Evidence favoring simplicity has continued to appear over the past quarter century. Why then is there such a strong interest in complex regression analyses? Perhaps this is due to academics’ preference for complex solutions, as Hogarth (2012) describes.

Somewhere I encountered the idea that statistics was supposed to aid communication. Complex regression methods and a flock of diagnostic statistics have taken us in the other direction.

The solution is that, when specifying a model, rely upon a priori analysis. Follow Zellner's (2001) advice and use Occam’s Razor.[Footnote] In other words, keep it simple. Start with a very simple model, such as a no-change model, and then add complexity only if there is experimental evidence to support the complication. And do not try to estimate relationships for more than three variables in a regression (findings from Goldstein and Gigerenzer, 2009, are consistent with this rule-of-thumb).

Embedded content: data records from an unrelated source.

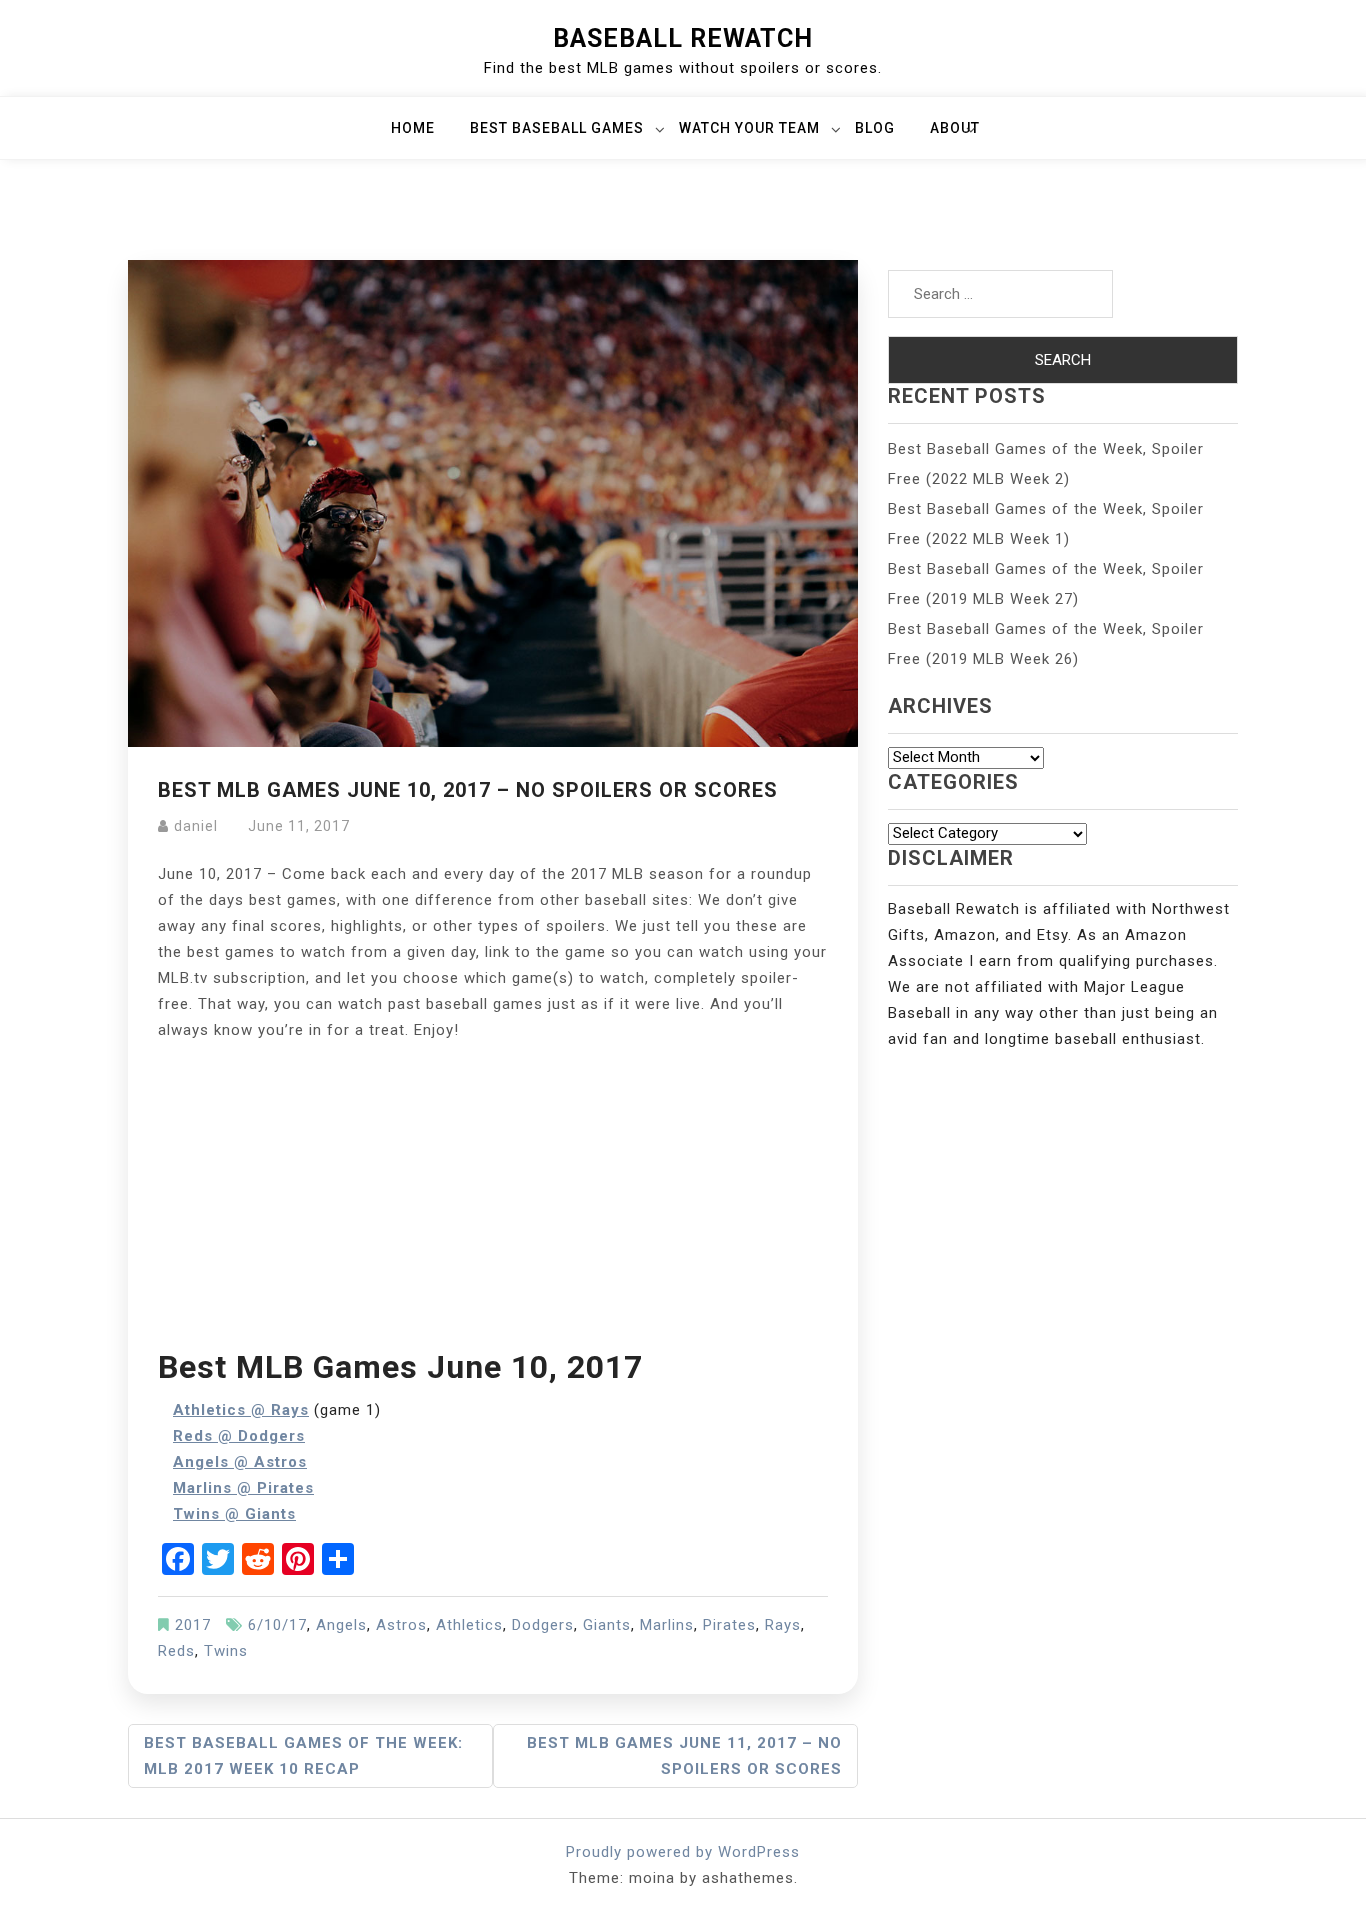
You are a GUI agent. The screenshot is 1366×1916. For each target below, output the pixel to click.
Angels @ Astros (240, 1462)
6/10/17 (277, 1625)
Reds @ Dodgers (239, 1436)
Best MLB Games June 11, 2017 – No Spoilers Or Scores (684, 1756)
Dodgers (543, 1625)
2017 (193, 1625)
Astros (401, 1625)
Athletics (469, 1625)
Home (413, 128)
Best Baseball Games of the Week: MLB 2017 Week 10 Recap (303, 1756)
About (955, 128)
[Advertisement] (493, 1193)
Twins (226, 1651)
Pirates (729, 1625)
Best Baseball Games (557, 128)
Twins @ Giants (234, 1514)
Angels (341, 1625)
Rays (783, 1625)
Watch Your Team (749, 128)
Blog (875, 128)
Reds (176, 1651)
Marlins (667, 1625)
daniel (196, 826)
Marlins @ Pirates (243, 1488)
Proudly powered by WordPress (683, 1852)
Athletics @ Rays (241, 1410)
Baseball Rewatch (683, 38)
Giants (607, 1625)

Illusion that regression models are sufficient: Forecasts are often derived only from what is thought to be the best model. This belief has a long history in forecasting.

For solutions, I call your attention to two of the most important findings in forecasting. First is that the naïve or no-change model is often quite accurate. It is to forecasting what the placebo is to medicine. This approach is especially difficult to beat in situations involving complexity and uncertainty. Here, it often helps to shrink each coefficient toward having no effect (but remember to re-run the regression to calibrate the constant term).

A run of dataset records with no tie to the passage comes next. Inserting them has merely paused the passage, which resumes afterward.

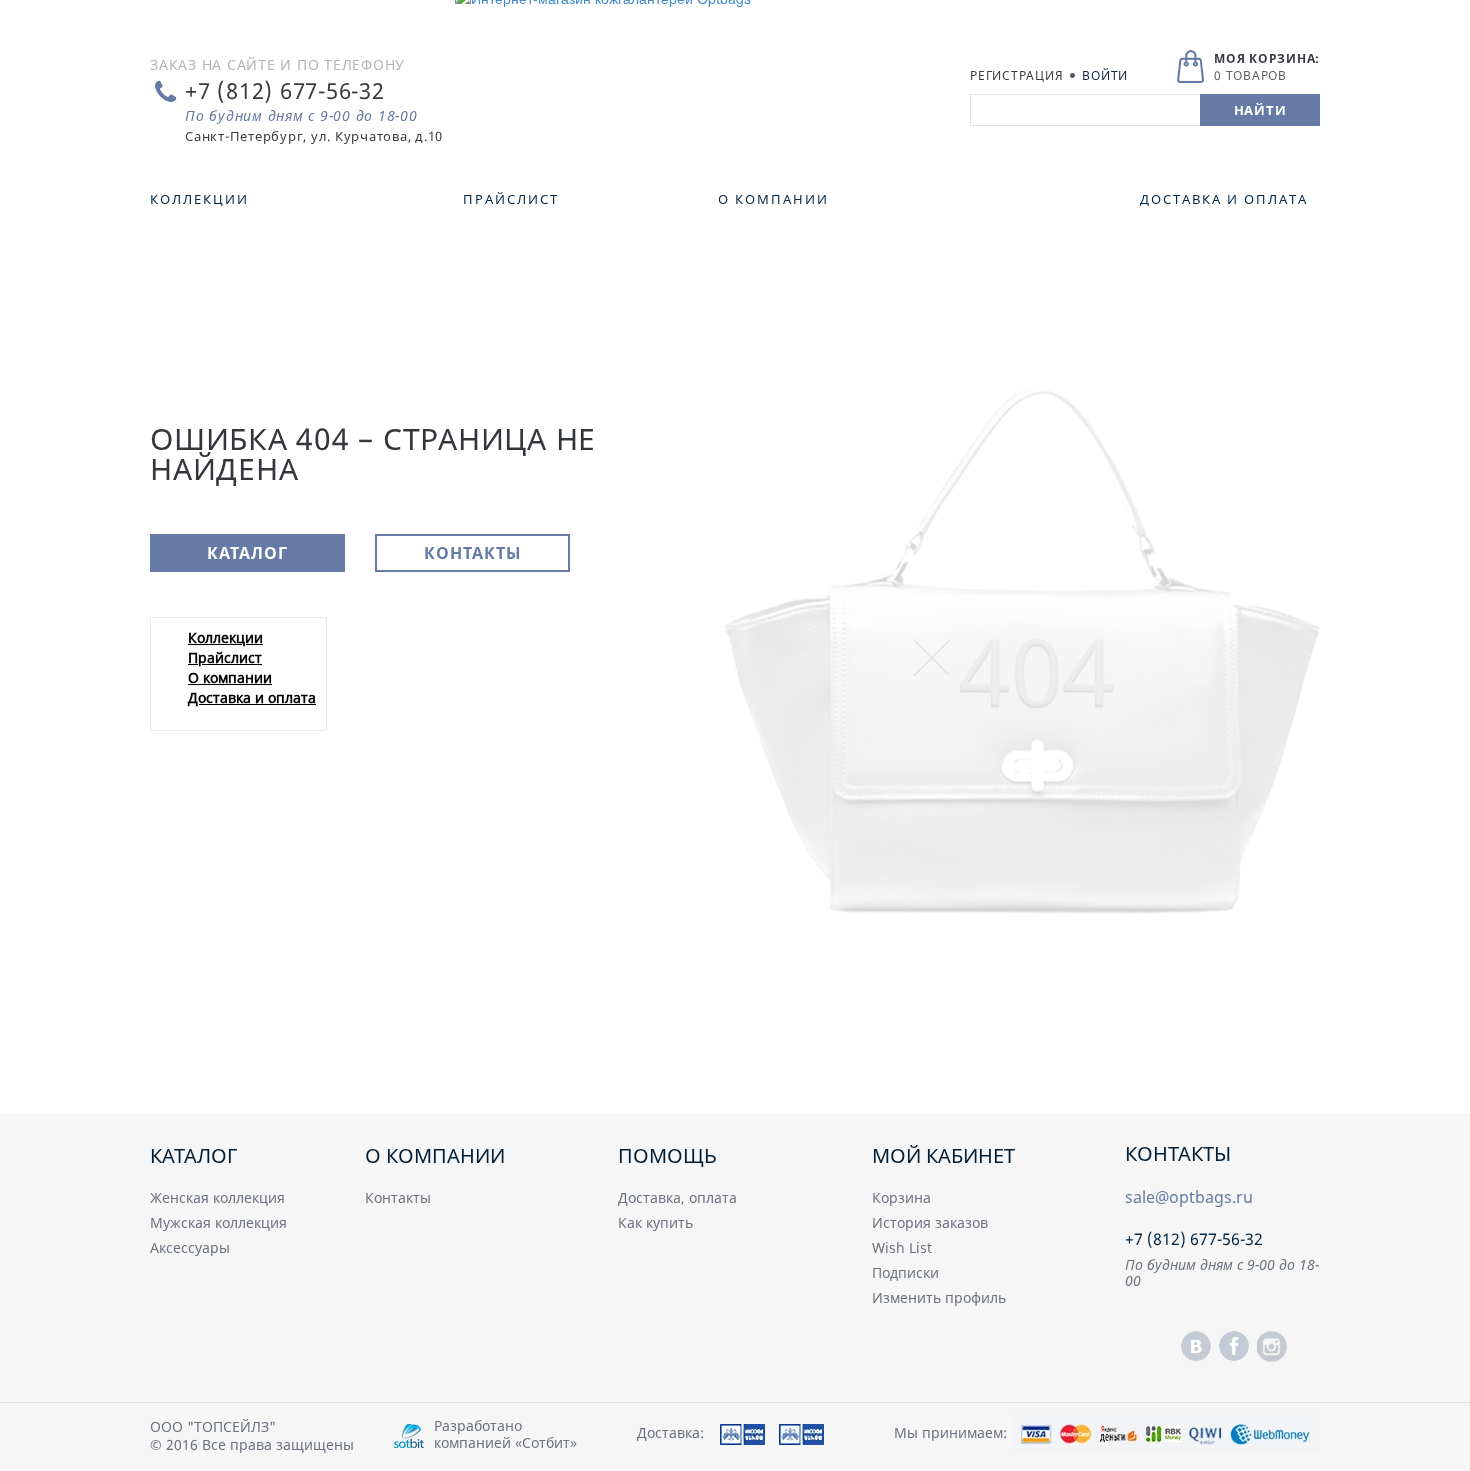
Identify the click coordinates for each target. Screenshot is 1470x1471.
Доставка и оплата (252, 697)
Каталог (247, 553)
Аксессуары (190, 1247)
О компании (230, 677)
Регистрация (1016, 75)
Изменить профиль (939, 1297)
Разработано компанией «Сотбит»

Second is the benefit of combining forecasts. That is, find two or more valid forecasting methods and then calculate averages of their forecasts. For example, make forecasts by using different regression models, and then combine the forecasts. This is especially effective when the methods, models, and data differ substantially. Combining forecasts has reduced errors from about 10% to 58% (depending on the conditions) compared to the average errors of the uncombined individual forecasts (Graefe, et al 2011).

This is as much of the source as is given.